**Saved data entries:**
---+---
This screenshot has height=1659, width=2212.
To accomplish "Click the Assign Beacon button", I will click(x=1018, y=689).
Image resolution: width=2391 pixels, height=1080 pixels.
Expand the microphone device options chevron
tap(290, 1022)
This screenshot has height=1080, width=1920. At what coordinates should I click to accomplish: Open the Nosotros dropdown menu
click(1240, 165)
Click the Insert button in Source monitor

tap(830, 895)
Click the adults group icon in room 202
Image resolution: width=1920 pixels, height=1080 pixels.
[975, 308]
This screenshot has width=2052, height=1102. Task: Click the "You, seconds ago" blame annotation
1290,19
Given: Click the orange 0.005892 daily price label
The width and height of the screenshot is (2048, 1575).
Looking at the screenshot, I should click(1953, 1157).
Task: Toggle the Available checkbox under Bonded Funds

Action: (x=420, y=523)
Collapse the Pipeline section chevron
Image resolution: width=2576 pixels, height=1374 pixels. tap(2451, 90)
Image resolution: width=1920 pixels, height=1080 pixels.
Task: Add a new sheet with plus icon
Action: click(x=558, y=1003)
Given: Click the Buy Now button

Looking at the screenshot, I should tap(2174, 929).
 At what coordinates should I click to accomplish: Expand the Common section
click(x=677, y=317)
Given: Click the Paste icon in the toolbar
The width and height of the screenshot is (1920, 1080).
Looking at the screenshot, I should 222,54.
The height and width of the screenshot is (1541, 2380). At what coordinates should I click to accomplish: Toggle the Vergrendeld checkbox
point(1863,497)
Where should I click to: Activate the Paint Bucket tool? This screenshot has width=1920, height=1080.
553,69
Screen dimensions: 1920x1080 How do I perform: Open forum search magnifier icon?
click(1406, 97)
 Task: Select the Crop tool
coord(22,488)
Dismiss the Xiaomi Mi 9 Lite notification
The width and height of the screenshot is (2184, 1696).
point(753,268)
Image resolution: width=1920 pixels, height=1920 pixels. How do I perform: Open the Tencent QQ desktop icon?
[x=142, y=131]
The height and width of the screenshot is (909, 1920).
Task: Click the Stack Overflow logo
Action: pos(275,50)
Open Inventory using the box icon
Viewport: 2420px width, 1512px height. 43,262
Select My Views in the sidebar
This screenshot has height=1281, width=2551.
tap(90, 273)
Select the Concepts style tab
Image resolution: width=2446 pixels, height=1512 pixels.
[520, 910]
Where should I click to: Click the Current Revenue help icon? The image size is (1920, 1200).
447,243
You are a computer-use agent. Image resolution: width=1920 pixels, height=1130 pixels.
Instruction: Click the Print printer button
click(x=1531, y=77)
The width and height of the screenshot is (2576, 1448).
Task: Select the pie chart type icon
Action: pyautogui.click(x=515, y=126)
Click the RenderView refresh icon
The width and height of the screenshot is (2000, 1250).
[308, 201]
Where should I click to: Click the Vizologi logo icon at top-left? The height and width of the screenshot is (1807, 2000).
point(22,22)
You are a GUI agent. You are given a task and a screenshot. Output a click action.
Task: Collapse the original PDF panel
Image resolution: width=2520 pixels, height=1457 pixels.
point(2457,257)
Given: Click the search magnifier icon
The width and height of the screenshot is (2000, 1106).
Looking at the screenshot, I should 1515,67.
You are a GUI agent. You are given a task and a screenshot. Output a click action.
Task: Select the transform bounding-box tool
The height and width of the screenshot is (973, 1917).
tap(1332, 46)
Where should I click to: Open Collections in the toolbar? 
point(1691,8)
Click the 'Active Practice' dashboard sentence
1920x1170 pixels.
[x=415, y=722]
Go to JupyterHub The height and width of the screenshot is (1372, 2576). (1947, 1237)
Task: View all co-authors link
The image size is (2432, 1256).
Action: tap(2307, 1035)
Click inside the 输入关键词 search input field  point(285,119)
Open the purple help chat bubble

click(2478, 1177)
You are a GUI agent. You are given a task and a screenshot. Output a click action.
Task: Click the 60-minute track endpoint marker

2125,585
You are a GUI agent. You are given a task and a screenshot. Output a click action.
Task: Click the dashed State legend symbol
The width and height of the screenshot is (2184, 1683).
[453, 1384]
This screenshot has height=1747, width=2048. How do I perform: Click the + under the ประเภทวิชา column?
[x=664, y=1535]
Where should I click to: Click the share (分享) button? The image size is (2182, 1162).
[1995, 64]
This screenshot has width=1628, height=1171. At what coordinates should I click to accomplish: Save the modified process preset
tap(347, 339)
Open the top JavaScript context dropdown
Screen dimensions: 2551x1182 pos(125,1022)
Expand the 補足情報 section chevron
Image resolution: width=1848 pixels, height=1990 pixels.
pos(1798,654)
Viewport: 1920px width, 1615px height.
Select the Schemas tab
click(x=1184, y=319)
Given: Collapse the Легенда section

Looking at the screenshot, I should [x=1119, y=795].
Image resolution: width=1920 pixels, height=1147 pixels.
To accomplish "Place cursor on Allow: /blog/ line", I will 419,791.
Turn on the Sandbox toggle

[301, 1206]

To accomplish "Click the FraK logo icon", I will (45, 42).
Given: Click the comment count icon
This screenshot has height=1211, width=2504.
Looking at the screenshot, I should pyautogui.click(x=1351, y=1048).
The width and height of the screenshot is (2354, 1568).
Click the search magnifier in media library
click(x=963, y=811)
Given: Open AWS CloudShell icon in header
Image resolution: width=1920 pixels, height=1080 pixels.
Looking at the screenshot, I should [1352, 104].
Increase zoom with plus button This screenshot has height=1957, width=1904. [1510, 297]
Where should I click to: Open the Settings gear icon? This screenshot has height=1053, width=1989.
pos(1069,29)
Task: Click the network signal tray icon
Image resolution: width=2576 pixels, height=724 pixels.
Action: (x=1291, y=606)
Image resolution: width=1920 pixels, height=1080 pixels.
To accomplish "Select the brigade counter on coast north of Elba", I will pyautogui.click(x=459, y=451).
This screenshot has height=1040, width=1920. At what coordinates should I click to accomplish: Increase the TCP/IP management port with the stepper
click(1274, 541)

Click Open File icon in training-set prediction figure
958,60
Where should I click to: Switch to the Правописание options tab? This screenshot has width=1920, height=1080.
---+---
All the records above need to be restated exactly, line by line.

This screenshot has height=1659, width=2212.
To accomplish "Click the Assign Beacon button", I will click(x=1018, y=689).
Image resolution: width=2391 pixels, height=1080 pixels.
Expand the microphone device options chevron
tap(290, 1022)
This screenshot has height=1080, width=1920. At what coordinates should I click to accomplish: Open the Nosotros dropdown menu
click(1240, 165)
Click the Insert button in Source monitor

tap(830, 895)
Click the adults group icon in room 202
Image resolution: width=1920 pixels, height=1080 pixels.
[975, 308]
This screenshot has width=2052, height=1102. Task: Click the "You, seconds ago" blame annotation
1290,19
Given: Click the orange 0.005892 daily price label
The width and height of the screenshot is (2048, 1575).
Looking at the screenshot, I should click(1953, 1157).
Task: Toggle the Available checkbox under Bonded Funds

Action: (x=420, y=523)
Collapse the Pipeline section chevron
Image resolution: width=2576 pixels, height=1374 pixels. tap(2451, 90)
Image resolution: width=1920 pixels, height=1080 pixels.
Task: Add a new sheet with plus icon
Action: click(x=558, y=1003)
Given: Click the Buy Now button

Looking at the screenshot, I should tap(2174, 929).
 At what coordinates should I click to accomplish: Expand the Common section
click(x=677, y=317)
Given: Click the Paste icon in the toolbar
The width and height of the screenshot is (1920, 1080).
Looking at the screenshot, I should 222,54.
The height and width of the screenshot is (1541, 2380). At what coordinates should I click to accomplish: Toggle the Vergrendeld checkbox
point(1863,497)
Where should I click to: Activate the Paint Bucket tool? This screenshot has width=1920, height=1080.
553,69
Screen dimensions: 1920x1080 How do I perform: Open forum search magnifier icon?
click(1406, 97)
 Task: Select the Crop tool
coord(22,488)
Dismiss the Xiaomi Mi 9 Lite notification
The width and height of the screenshot is (2184, 1696).
point(753,268)
Image resolution: width=1920 pixels, height=1920 pixels. How do I perform: Open the Tencent QQ desktop icon?
[x=142, y=131]
The height and width of the screenshot is (909, 1920).
Task: Click the Stack Overflow logo
Action: pos(275,50)
Open Inventory using the box icon
Viewport: 2420px width, 1512px height. 43,262
Select My Views in the sidebar
This screenshot has height=1281, width=2551.
tap(90, 273)
Select the Concepts style tab
Image resolution: width=2446 pixels, height=1512 pixels.
[520, 910]
Where should I click to: Click the Current Revenue help icon? The image size is (1920, 1200).
447,243
You are a computer-use agent. Image resolution: width=1920 pixels, height=1130 pixels.
Instruction: Click the Print printer button
click(x=1531, y=77)
The width and height of the screenshot is (2576, 1448).
Task: Select the pie chart type icon
Action: pyautogui.click(x=515, y=126)
Click the RenderView refresh icon
The width and height of the screenshot is (2000, 1250).
[308, 201]
Where should I click to: Click the Vizologi logo icon at top-left? The height and width of the screenshot is (1807, 2000).
point(22,22)
You are a GUI agent. You are given a task and a screenshot. Output a click action.
Task: Collapse the original PDF panel
Image resolution: width=2520 pixels, height=1457 pixels.
point(2457,257)
Given: Click the search magnifier icon
The width and height of the screenshot is (2000, 1106).
Looking at the screenshot, I should 1515,67.
You are a GUI agent. You are given a task and a screenshot. Output a click action.
Task: Select the transform bounding-box tool
The height and width of the screenshot is (973, 1917).
tap(1332, 46)
Where should I click to: Open Collections in the toolbar? 
point(1691,8)
Click the 'Active Practice' dashboard sentence
1920x1170 pixels.
[x=415, y=722]
Go to JupyterHub The height and width of the screenshot is (1372, 2576). (1947, 1237)
Task: View all co-authors link
The image size is (2432, 1256).
Action: tap(2307, 1035)
Click inside the 输入关键词 search input field  point(285,119)
Open the purple help chat bubble

click(2478, 1177)
You are a GUI agent. You are given a task and a screenshot. Output a click action.
Task: Click the 60-minute track endpoint marker

2125,585
You are a GUI agent. You are given a task and a screenshot. Output a click action.
Task: Click the dashed State legend symbol
The width and height of the screenshot is (2184, 1683).
[453, 1384]
This screenshot has height=1747, width=2048. How do I perform: Click the + under the ประเภทวิชา column?
[x=664, y=1535]
Where should I click to: Click the share (分享) button? The image size is (2182, 1162).
[1995, 64]
This screenshot has width=1628, height=1171. At what coordinates should I click to accomplish: Save the modified process preset
tap(347, 339)
Open the top JavaScript context dropdown
Screen dimensions: 2551x1182 pos(125,1022)
Expand the 補足情報 section chevron
Image resolution: width=1848 pixels, height=1990 pixels.
pos(1798,654)
Viewport: 1920px width, 1615px height.
Select the Schemas tab
click(x=1184, y=319)
Given: Collapse the Легенда section

Looking at the screenshot, I should [x=1119, y=795].
Image resolution: width=1920 pixels, height=1147 pixels.
To accomplish "Place cursor on Allow: /blog/ line", I will 419,791.
Turn on the Sandbox toggle

[301, 1206]

To accomplish "Click the FraK logo icon", I will (45, 42).
Given: Click the comment count icon
This screenshot has height=1211, width=2504.
Looking at the screenshot, I should pyautogui.click(x=1351, y=1048).
The width and height of the screenshot is (2354, 1568).
Click the search magnifier in media library
click(x=963, y=811)
Given: Open AWS CloudShell icon in header
Image resolution: width=1920 pixels, height=1080 pixels.
Looking at the screenshot, I should [1352, 104].
Increase zoom with plus button This screenshot has height=1957, width=1904. [1510, 297]
Where should I click to: Open the Settings gear icon? This screenshot has height=1053, width=1989.
pos(1069,29)
Task: Click the network signal tray icon
Image resolution: width=2576 pixels, height=724 pixels.
Action: (x=1291, y=606)
Image resolution: width=1920 pixels, height=1080 pixels.
To accomplish "Select the brigade counter on coast north of Elba", I will pyautogui.click(x=459, y=451).
This screenshot has height=1040, width=1920. At what coordinates should I click to accomplish: Increase the TCP/IP management port with the stepper
click(1274, 541)

Click Open File icon in training-set prediction figure
958,60
Where should I click to: Switch to the Правописание options tab? This screenshot has width=1920, height=1080.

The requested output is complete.